-------- DOCUMENT PASSAGE --------
Deputies take down 21 illegal weed greenhouses and rooms on Merced County property

The largest illegal marijuana cultivation site of the year so far was busted up on Thursday in Merced County in a former tow yard, according to the Sheriff’s Office.

Merced County deputies served a search warrant in the 27000 block of Ingomar Grade in Gustine, detained 12 people and confiscated 8,086 plants growing in makeshift greenhouses, Sgt. Ray Framstad said.

On the property were 21 greenhouses and rooms for growing that were full of plants and dry products worth at least $2 million to $3 million on the street, Framstad said. The greenhouses were inside trailers and storage containers.

“It’s the biggest this year and it’s the biggest outdoor nursery that we’ve seen,” he said. “This is a facility from start to finish.”

Deputies regularly break up illegal cannabis sites in rural parts of the county, like the 12,040 marijuana plants confiscated in May.

The property was reported to the Sheriff’s Office because it was an eyesore and residents were tired of seeing all the trash that collected and chemicals drained into the creek, according to Framstad.
--------
_COMPLETE THE FOLLOWING_
1) Translate this sentence from the Merced County cannabis bust article into Spanish: "The largest illegal marijuana cultivation site of the year so far was busted up on Thursday in Merced County in a former tow yard, according to the Sheriff's Office."
2) In the Merced County cannabis bust article, turn the paragraph beginning "On the property were 21 greenhouses" into a short bulleted list that keeps its main facts.
3) Write a continuation of the Merced County cannabis bust article, starting right after its final paragraph.
-------- SUPPLIED INFORMATION --------
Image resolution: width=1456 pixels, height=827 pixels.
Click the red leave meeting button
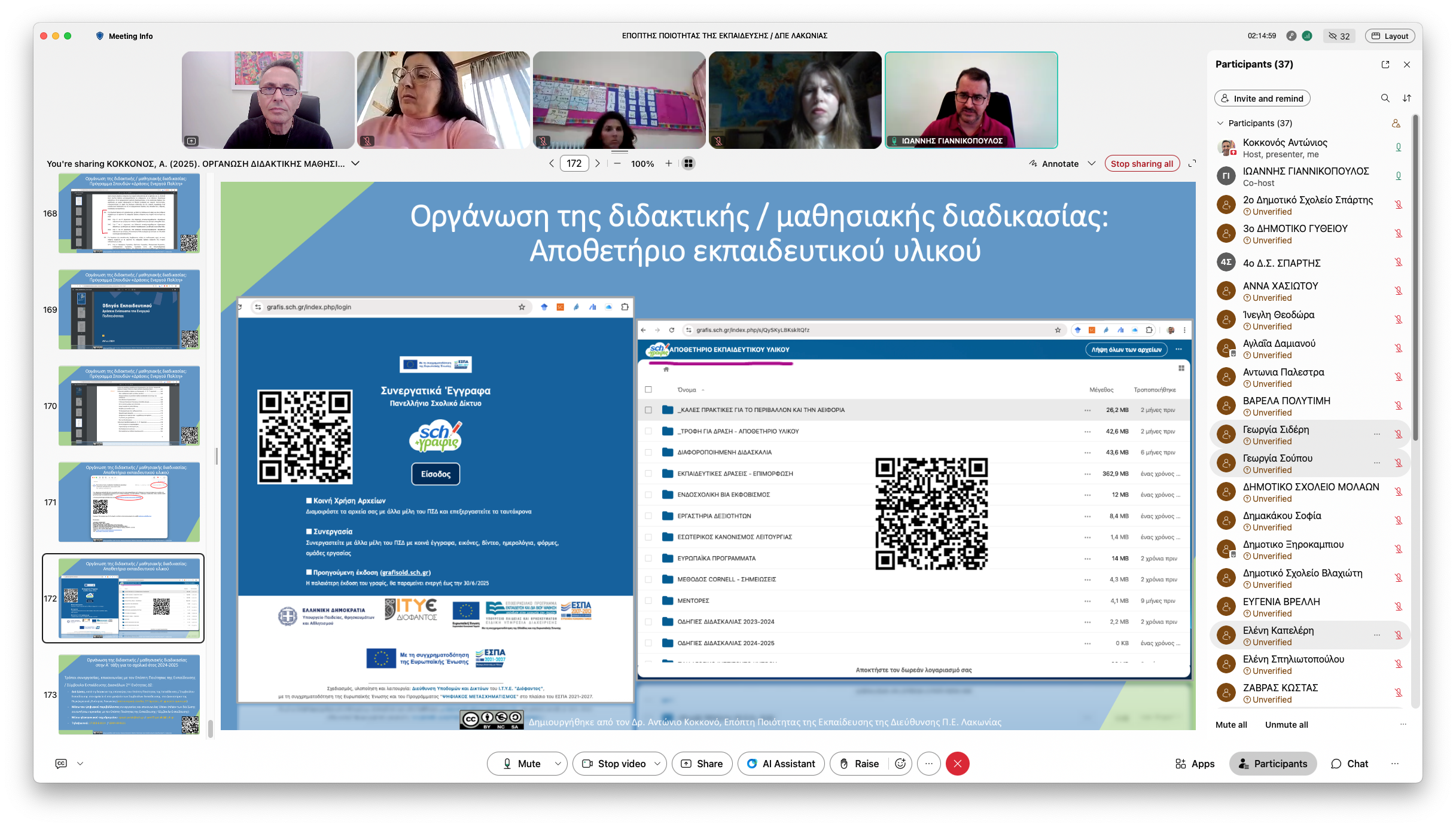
--------
_RESPONSES FOR EACH TASK_
1) El sitio de cultivo ilegal de marihuana más grande del año hasta ahora fue desmantelado el jueves en el condado de Merced, en un antiguo depósito de grúas, según la Oficina del Sheriff.

2)
- The property held 21 greenhouses and grow rooms full of plants and dry product.
- Framstad put the street value at no less than $2 million to $3 million.
- The greenhouses were set up inside trailers and storage containers.

3)
“When we passed the ordinance in Merced (County), that was our biggest concern, keeping people from out of the area setting up shop in Merced County,” Framstad said. “Many of the people we contacted today are from out of the area, out of the state.”

Merced County Board of Supervisors voted in 2017 to push all growing inside and reduce the number of legal plants to six, which is also the state standard.

Merced County Sheriff Vern Warnke has been an outspoken opponent of cannabis cultivation, saying it attracts violent crime and funds cartels and other organized crime.

Using the techniques and types of plants used at upscale indoor cannabis growers, Framstad said, outdoor growers can harvest three to four times a year rather than the traditional annual harvest.

None of the workers were armed but deputies found four firearms on site, according to deputies. Workers may have also been at risk of industrial injuries as chemicals, pesticides and exposed wires were found all over the property.

The Sheriff’s Office suspects the site was being grown by organized crime, Framstad said. A relatively new team from the Sheriff’s Office is targeting “quality of life issues,” he said.

Information collected on Thursday may lead to other illegal sites or rooms holding product, Framstad said.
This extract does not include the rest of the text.